WORK TO COMPLETE =
Retype only the stretch of lines that starts with the line containing "Ability (1501, 453)" and ends with the last line of the records, both included, exactly.
--------------------------------------------------
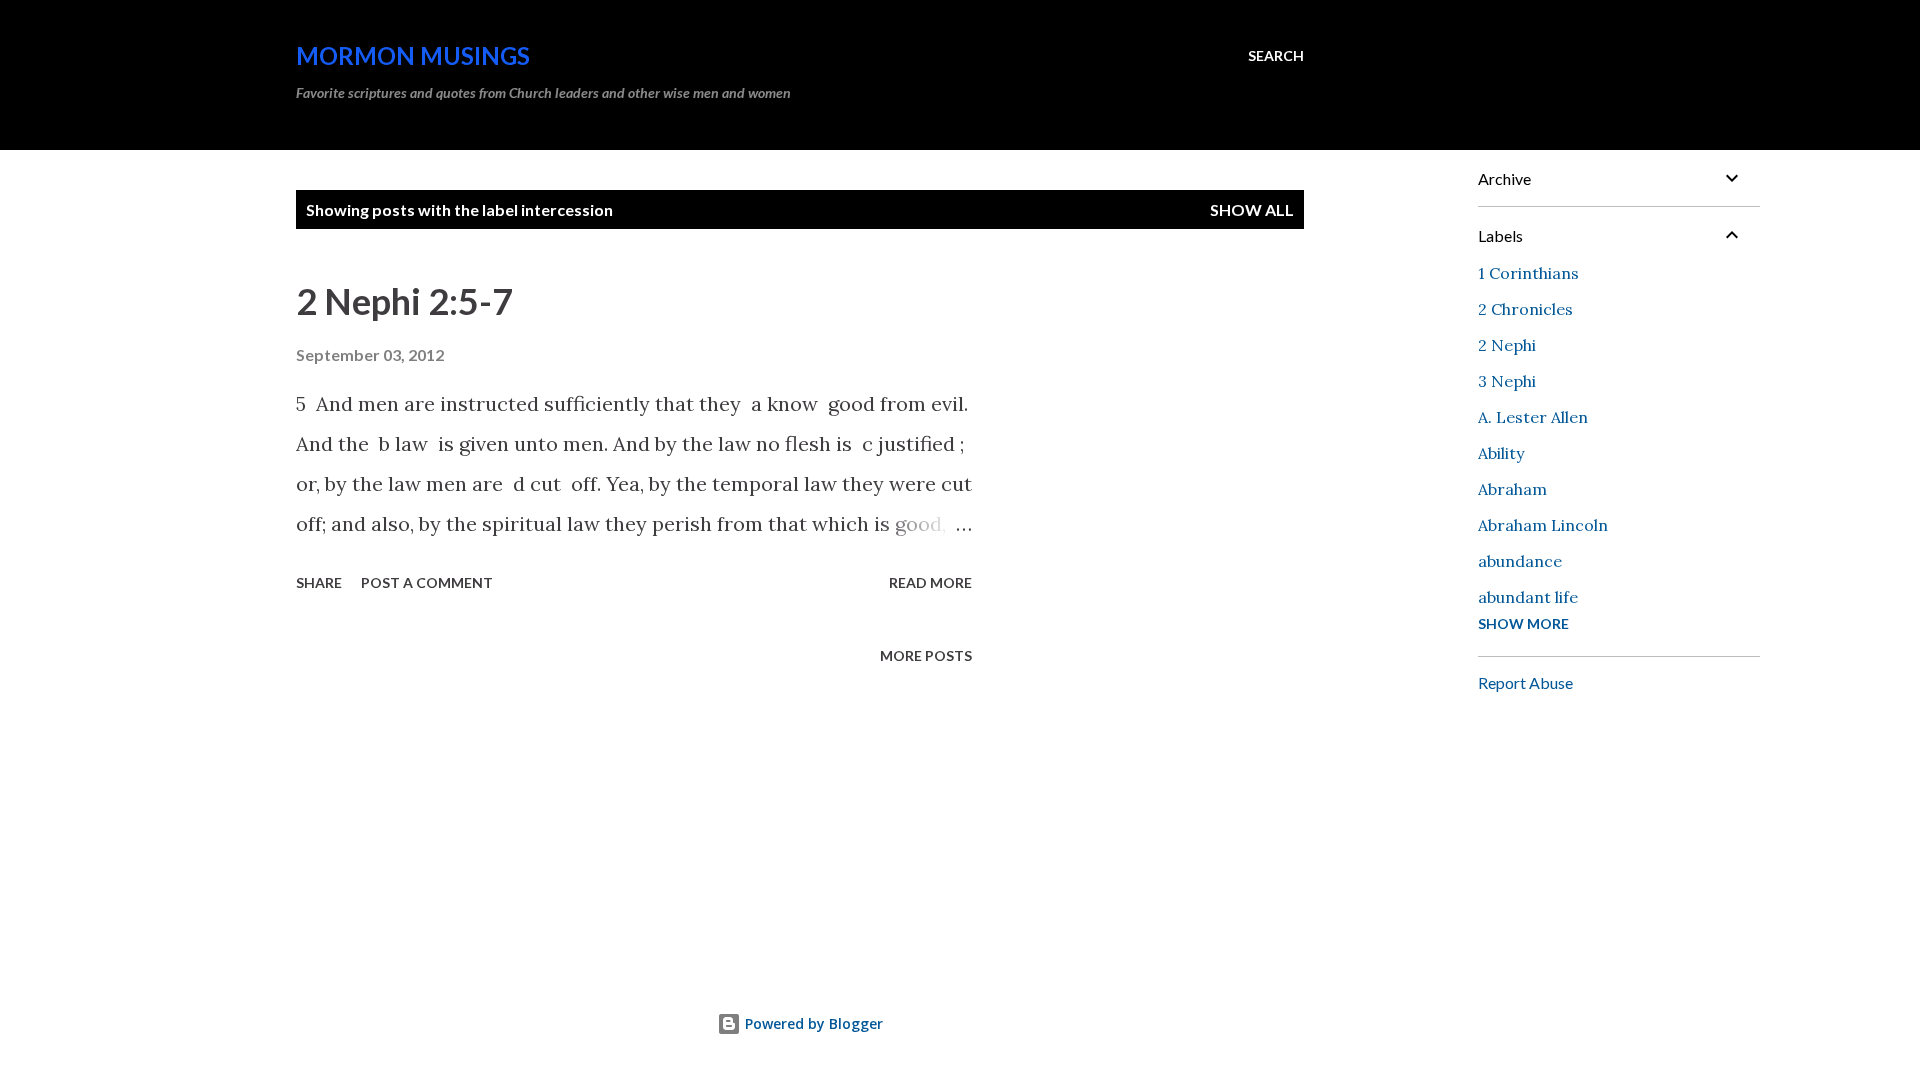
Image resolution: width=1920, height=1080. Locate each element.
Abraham (1512, 489)
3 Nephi (1507, 381)
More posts (926, 655)
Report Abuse (1525, 682)
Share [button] (319, 582)
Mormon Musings (413, 55)
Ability (1501, 453)
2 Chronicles (1525, 309)
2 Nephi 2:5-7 (404, 301)
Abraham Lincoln (1543, 525)
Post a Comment (427, 582)
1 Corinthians (1528, 273)
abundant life (1528, 597)
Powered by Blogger (812, 1023)
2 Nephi (1507, 345)
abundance (1520, 561)
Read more (930, 582)
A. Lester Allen (1533, 417)
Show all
--------------------------------------------------
RESPONSE BOX =
Ability (1501, 453)
2 Chronicles (1525, 309)
2 Nephi 2:5-7 (404, 301)
Abraham Lincoln (1543, 525)
Post a Comment (427, 582)
1 Corinthians (1528, 273)
abundant life (1528, 597)
Powered by Blogger (812, 1023)
2 Nephi (1507, 345)
abundance (1520, 561)
Read more (930, 582)
A. Lester Allen (1533, 417)
Show all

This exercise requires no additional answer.